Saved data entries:
* * *

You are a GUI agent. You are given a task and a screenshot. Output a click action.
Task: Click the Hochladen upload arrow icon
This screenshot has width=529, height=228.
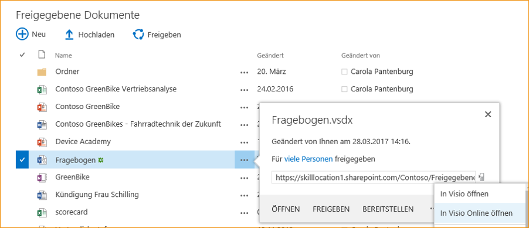click(x=69, y=35)
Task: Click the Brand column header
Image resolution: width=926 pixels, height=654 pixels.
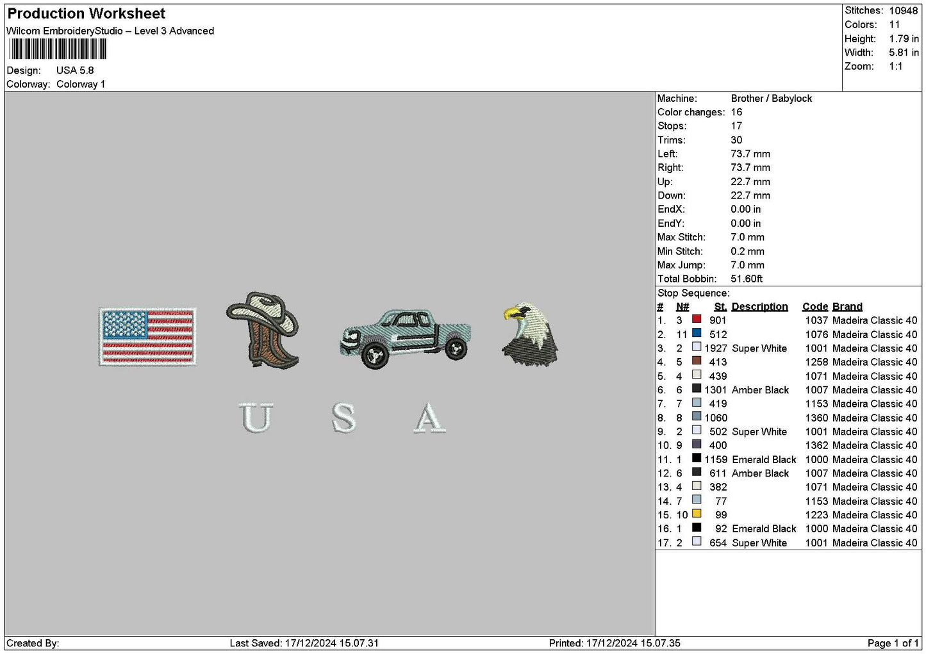Action: [x=847, y=307]
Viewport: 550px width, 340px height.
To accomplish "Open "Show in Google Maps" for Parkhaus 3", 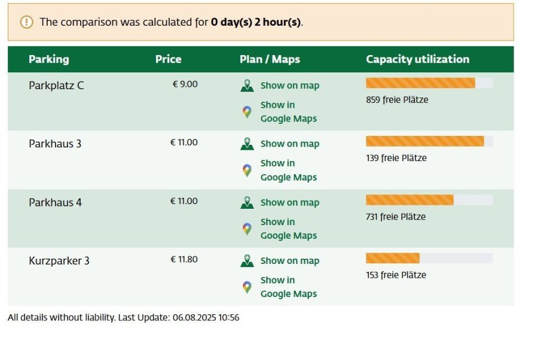I will 288,170.
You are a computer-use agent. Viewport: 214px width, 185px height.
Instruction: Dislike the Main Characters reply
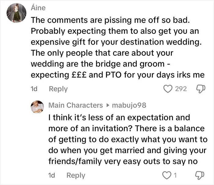point(200,176)
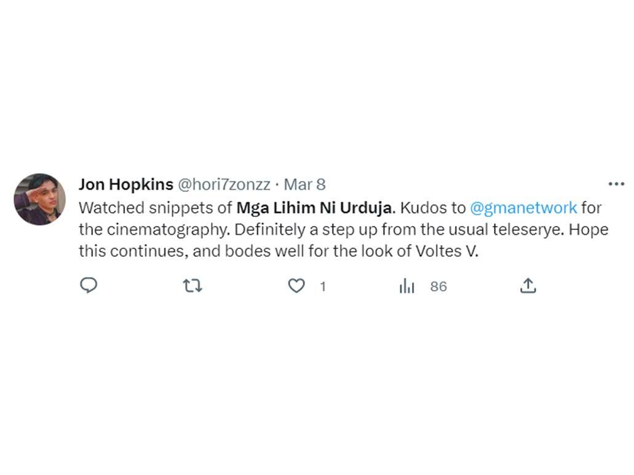The width and height of the screenshot is (634, 475).
Task: Click the word cinematography in tweet
Action: (x=154, y=230)

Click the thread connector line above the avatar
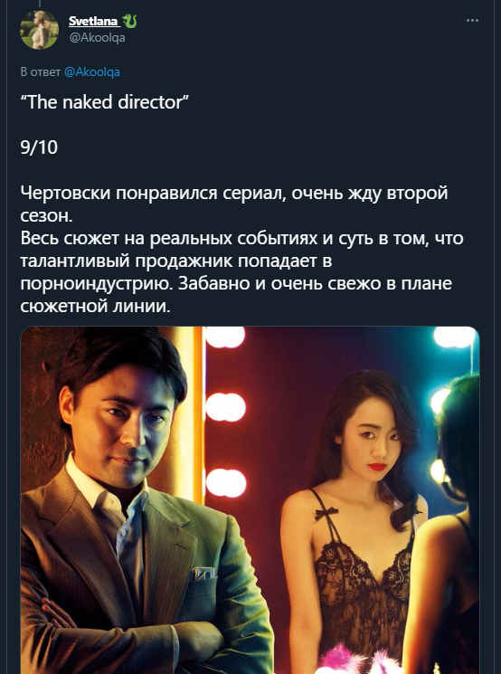point(40,4)
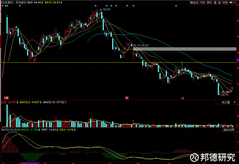The width and height of the screenshot is (239, 164).
Task: Click the red info marker at chart bottom-left
Action: (x=6, y=98)
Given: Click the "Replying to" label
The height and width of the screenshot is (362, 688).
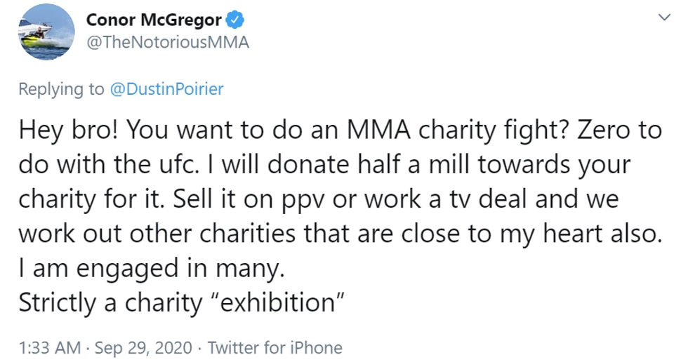Looking at the screenshot, I should [60, 89].
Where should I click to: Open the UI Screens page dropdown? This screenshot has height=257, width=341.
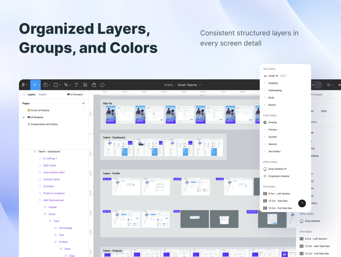click(76, 94)
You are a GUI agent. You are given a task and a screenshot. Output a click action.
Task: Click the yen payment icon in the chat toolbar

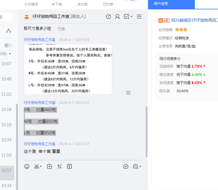[69, 167]
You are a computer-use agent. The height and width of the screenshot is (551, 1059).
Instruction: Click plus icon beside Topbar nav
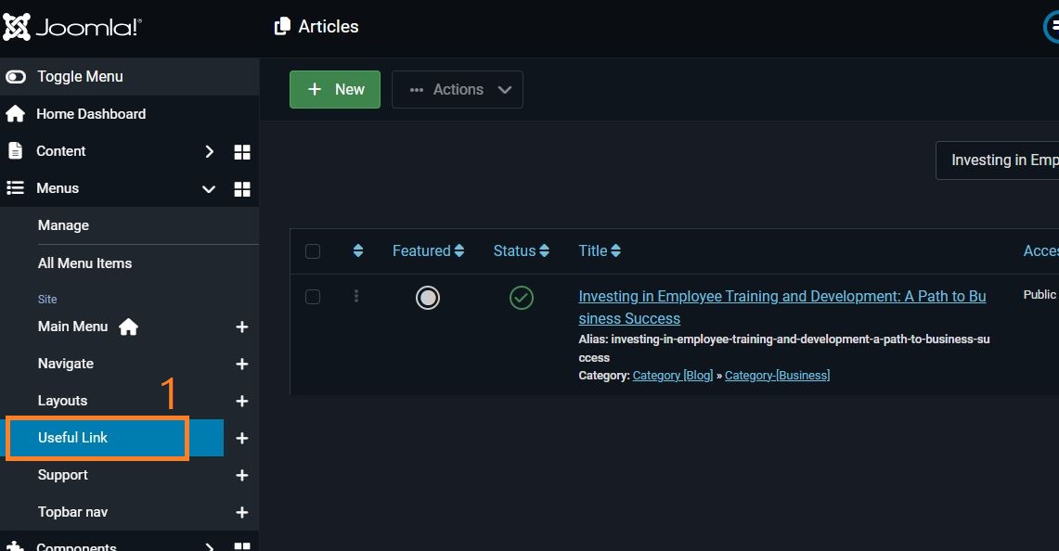click(x=242, y=513)
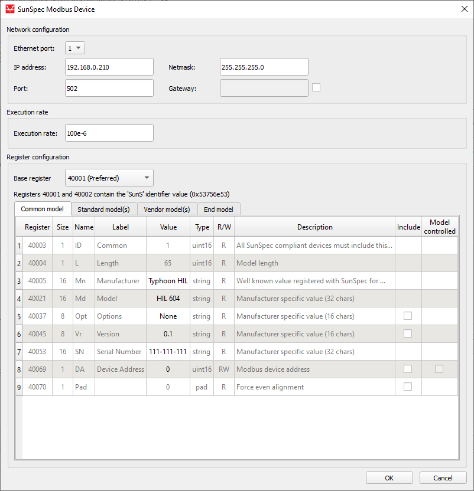This screenshot has width=474, height=491.
Task: Click the Port number field
Action: tap(109, 88)
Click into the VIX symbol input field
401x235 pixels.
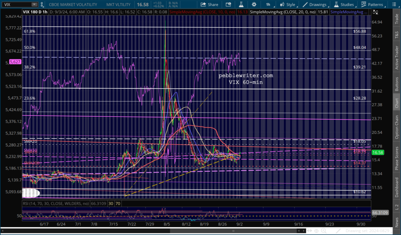pyautogui.click(x=16, y=4)
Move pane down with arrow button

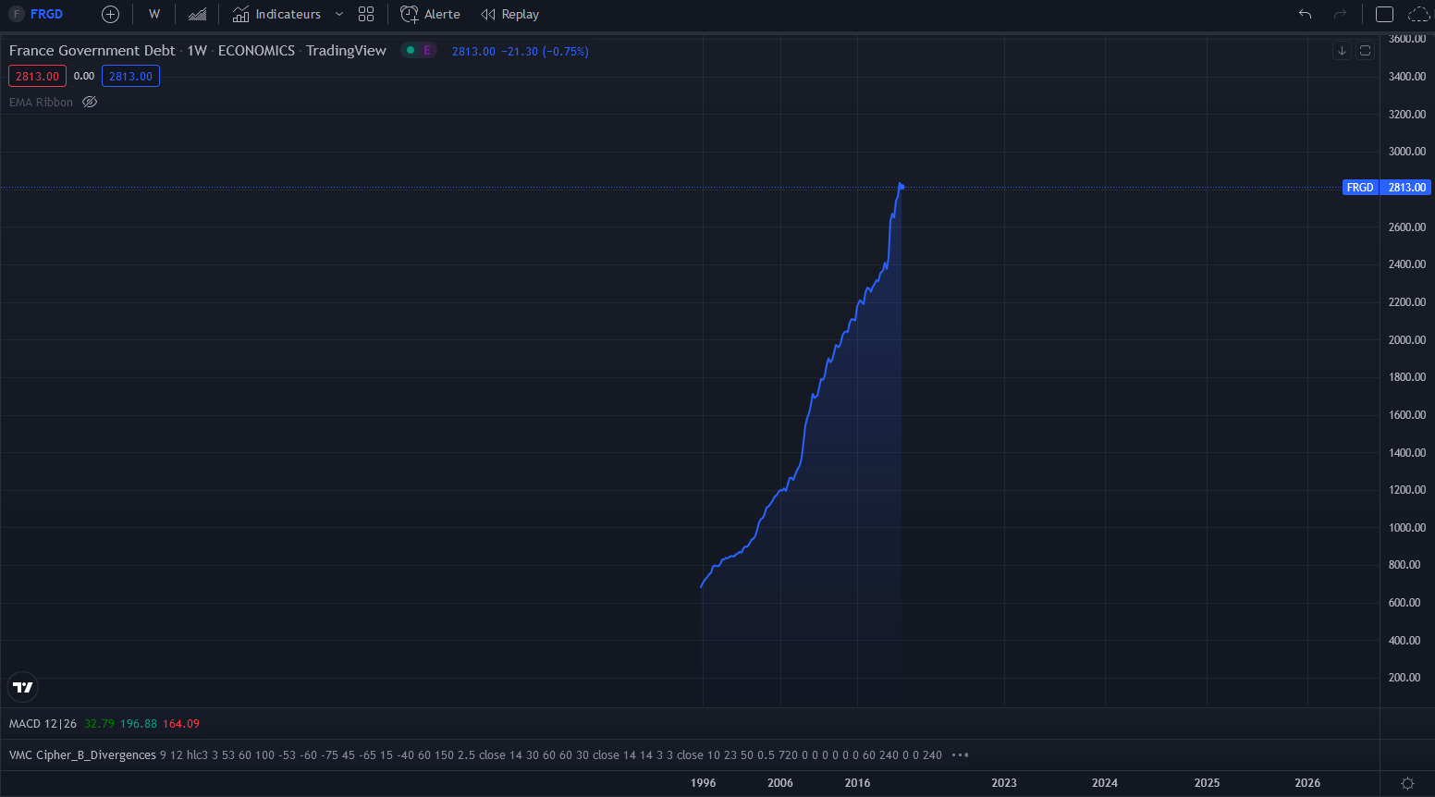coord(1342,50)
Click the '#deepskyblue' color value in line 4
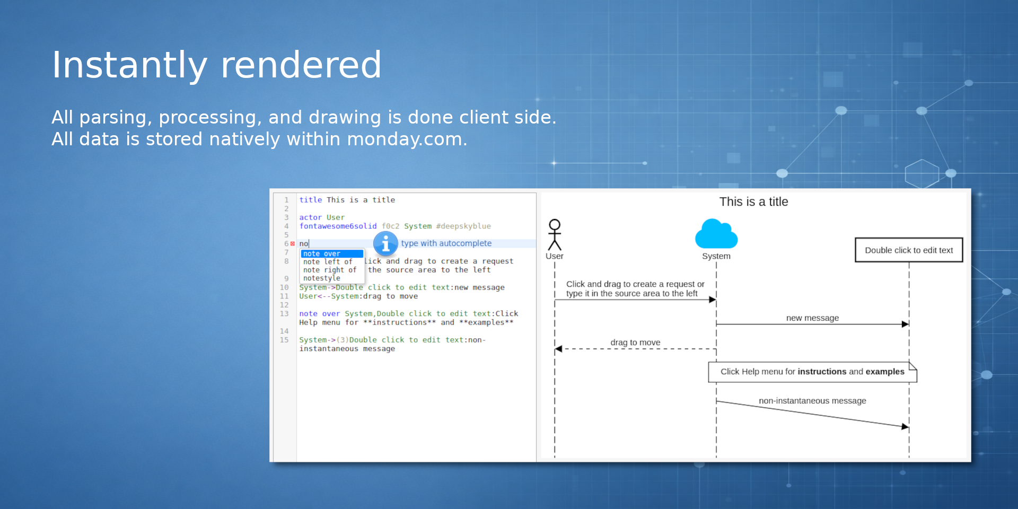This screenshot has width=1018, height=509. (x=463, y=226)
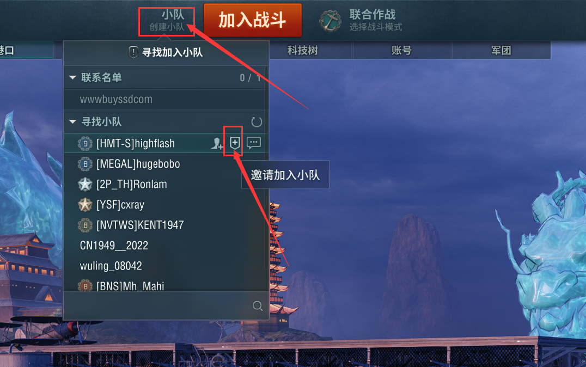Open the 科技树 tab
This screenshot has height=367, width=586.
(x=302, y=51)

* * *

### Required work
The lines to return are those in the records above that hold the word "computer".

### Reply
You are a computer-use agent. Viewport: 214px width, 185px height.
You are a computer-use agent. The height and width of the screenshot is (551, 1059).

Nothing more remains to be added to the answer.